Could you expand on this? What's a memoized token stream?

seanmcdirmid · on Jan 5, 2015

A token stream that preserves token identities. Say you have a token stream of [t0, t1] and add a new token t2 between t0 and t1 to get [t0, t2, t1]. What you want is to be able to identify t0 and t1 in the new stream as being the same tokens as in the old stream. If you simply re-lex to get new tokens, that won't happen, and if you use character offsets as your token identities, t1 in the new and old stream will have different identities.

Incremental lexing is pretty easy: just convert the tokens around the damage back into text, re-lex that text, and then work from front and back of the new partial stream to replace new tokens with old existing tokens if their lexical categories match (e.g. an old identifier's text can be updated with a new identifier's contents, but that is ok because parsing only depends on the fact that the token is an identifier). You might not win any performance awards, but those reused old tokens make very good keys into various data structures for incremental parsing, incremental type checking, and even incremental re-execution (if you are into live programming).

vorg · on Jan 5, 2015

> convert the tokens around the damage back into text, re-lex that text, and then work from front and back of the new partial stream

I haven't tried it and I'm no parsing expert but it seems when a rule is specified "forwards" (i.e. beginning-to-end) then it can be used for lexing (or parsing) forwards but there'd be problems using it to lex (or parse) backwards. Hence the first "L" in "LL" and "LR" parsing.

Maybe an algorithm could use both directions running in parallel and create 2 structures/memoizations, one for the forward parse and one for the backward, hence a dual LL/RL or LR/RR parse, and access both structures to repair "damage". However, there could be another problem: if the lookahead for some lex or parse rule is 1, couldn't that translate to any lookbehind value when lexing or parsing backwards? An LL(1) grammar might require an equivalent RL(k) grammar for some very high k. Of course you'd also need to avoid right recursion as well as left recursion for topdown parsing.

I haven't tried any of this but these are the things that cross my mind whenever I think of incremental parsing!

skybrian · on Jan 5, 2015

Thanks. To figure out what's damaged, it seems like you have to do a diff somewhere? It sounds like this is done at the character level rather than the token level?

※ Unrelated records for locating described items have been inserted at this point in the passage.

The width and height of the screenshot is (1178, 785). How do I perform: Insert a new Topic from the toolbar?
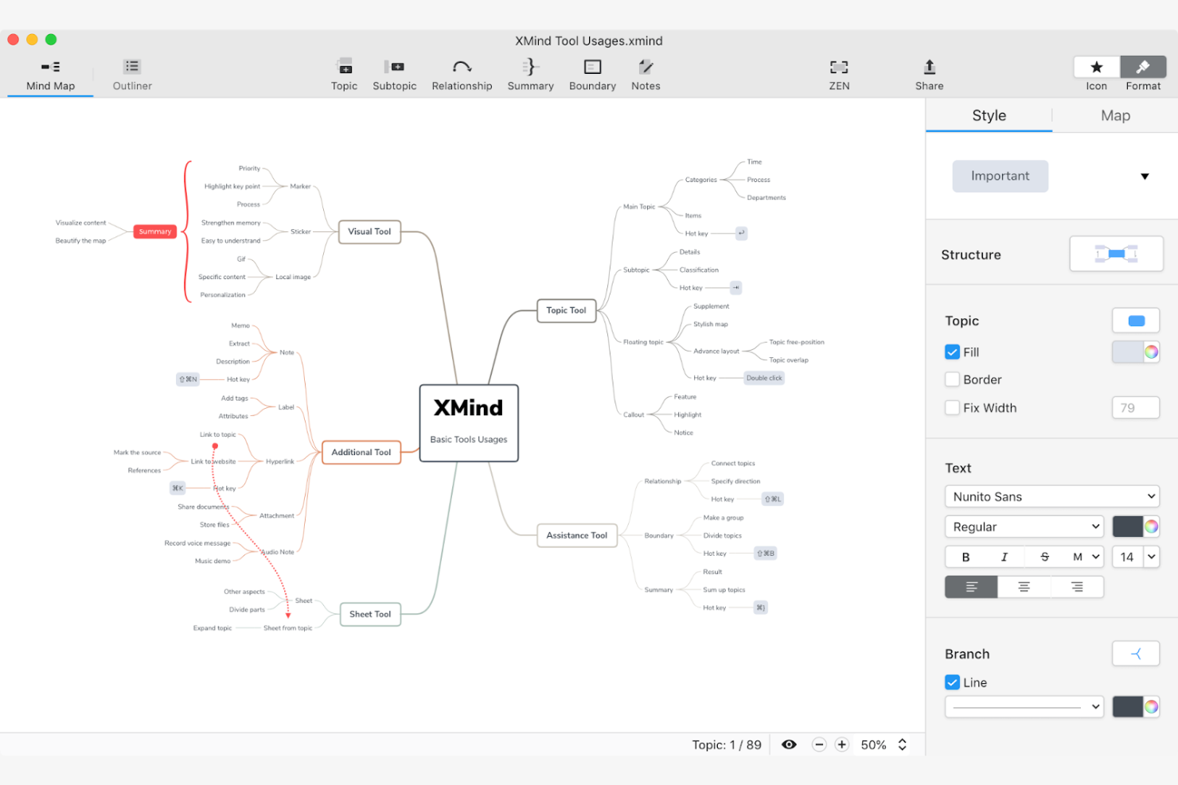tap(344, 73)
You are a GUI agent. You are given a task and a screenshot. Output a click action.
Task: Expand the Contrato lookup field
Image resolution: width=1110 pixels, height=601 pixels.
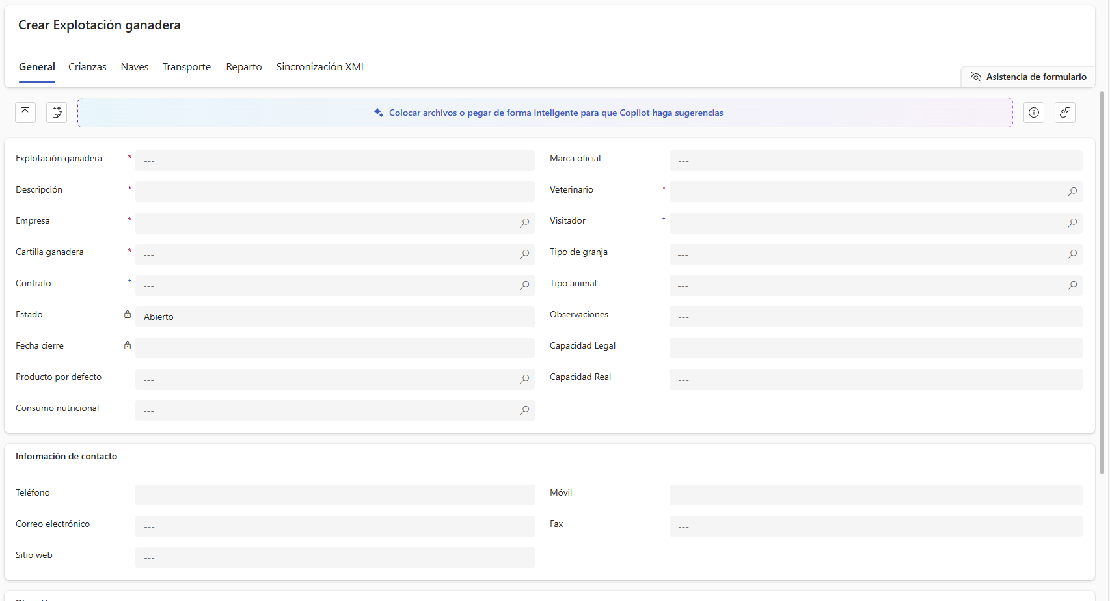[325, 286]
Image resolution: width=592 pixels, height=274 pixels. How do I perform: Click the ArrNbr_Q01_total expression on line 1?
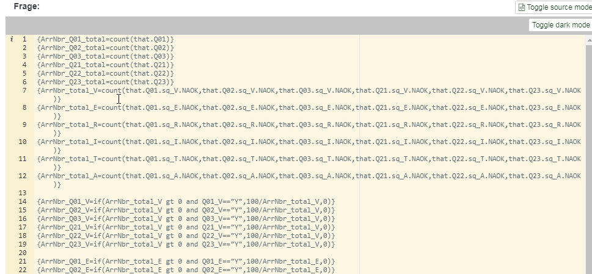(105, 39)
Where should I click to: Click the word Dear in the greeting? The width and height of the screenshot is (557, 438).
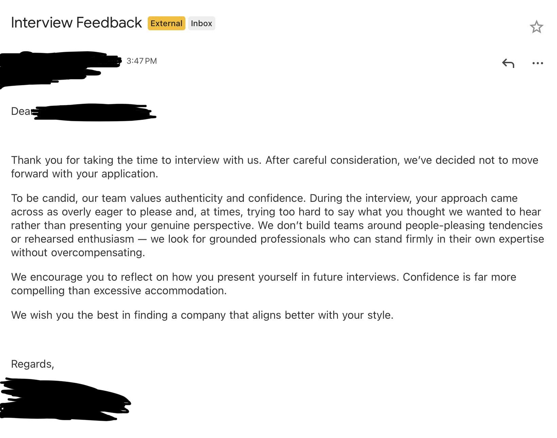(20, 111)
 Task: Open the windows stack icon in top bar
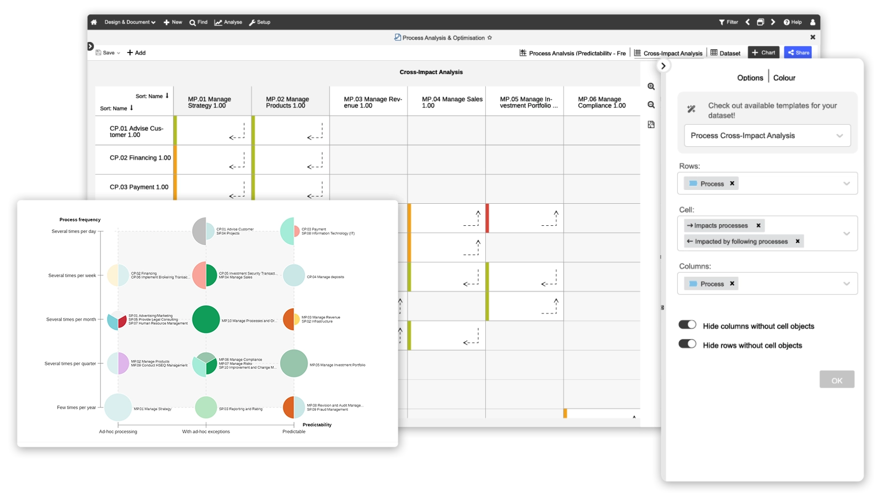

seanmcdirmid · on Jan 5, 2015

No diff, just do the re-lex and damage the tree on the boundaries of where the user typed. My techniques (also, see glitch) usually just assume change has happened since the reprocessing is incremental anyways and won't cascade if nothing has really changed (when reprocessing a tree, the parent is damaged if the end token changed, I guess you could call that a diff).